There is nothing wrong with The Marvels. Except it's best chance of success was to be animated. Or direct to video without a theatrical release. And made with a 60 million dollar budget instead of a 300+ million overall cost package. Unfortunately the logistics of the current struggles can only be fixed or worked around if things go back to mostly being under one major banner. But who can do that? Bezos. Musk. Musk is basically fighting for his life each day out there, he's not worried about streaming. Bezos has made himself into a target and I don't see him trying to edge further than what is working for him now ( which is, oddly enough, selling monthly subscriptions to Amazon Prime)
From a content development perspective, the major investors, who ultimately decide what gets financed and thus gets to control much of the "narrative" in tone and theme figured out too late that they needed to kill Amy Robach. Once she went viral unintentionally, that forced major investors to demand hitting the gas pedal hard on ESG, even if it was going to lose money. Even if everyone knew it would enrage the legacy fanbases. This lends to evidence that just because some people have influence and power, it doesn't mean they rise above the status of amateur. In terms of content development, there are two things you can't change 1) You cannot keep telling the general public something vastly different than what they are seeing with their own two eyes every single day 2) You cannot "reframe" social acceptance to issues that are clearly a violation of natural law. So you'll say, Star Wars has been rough so lately because a bunch of hicks in suits couldn't figure out how to put down Amy Robach. Mostly, the answer is "Yes"

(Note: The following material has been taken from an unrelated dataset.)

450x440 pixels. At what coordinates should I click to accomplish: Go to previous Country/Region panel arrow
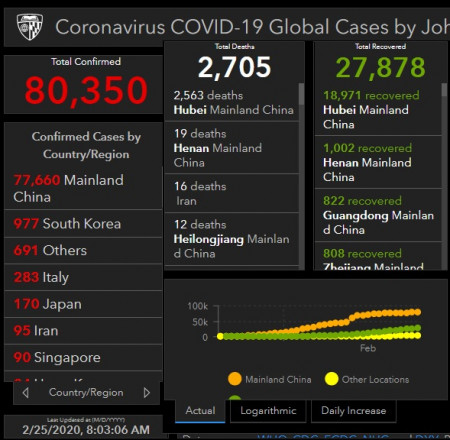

But many of you, maybe even most of you, are working in various industries, all over the country, and all over the world maybe. Many of you have had different careers too. How many of you have gone into work and said to yourself silently, "I can't believe the people in charge are doing this. This is insane. These people don't have a clue what they are doing. How many people are going to lose money, get their lives hurt, see disaster because Person X's cousin has to be in charge because his family needs to put him somewhere since he can't get a job like this on his own?" The failures of The Big Mouse is just a supercharged version of what some of you see every single day. Just because you have a big title doesn't mean you stop being an amateur. How pathetic do these people have to be to let a small fish like Robach force their hand?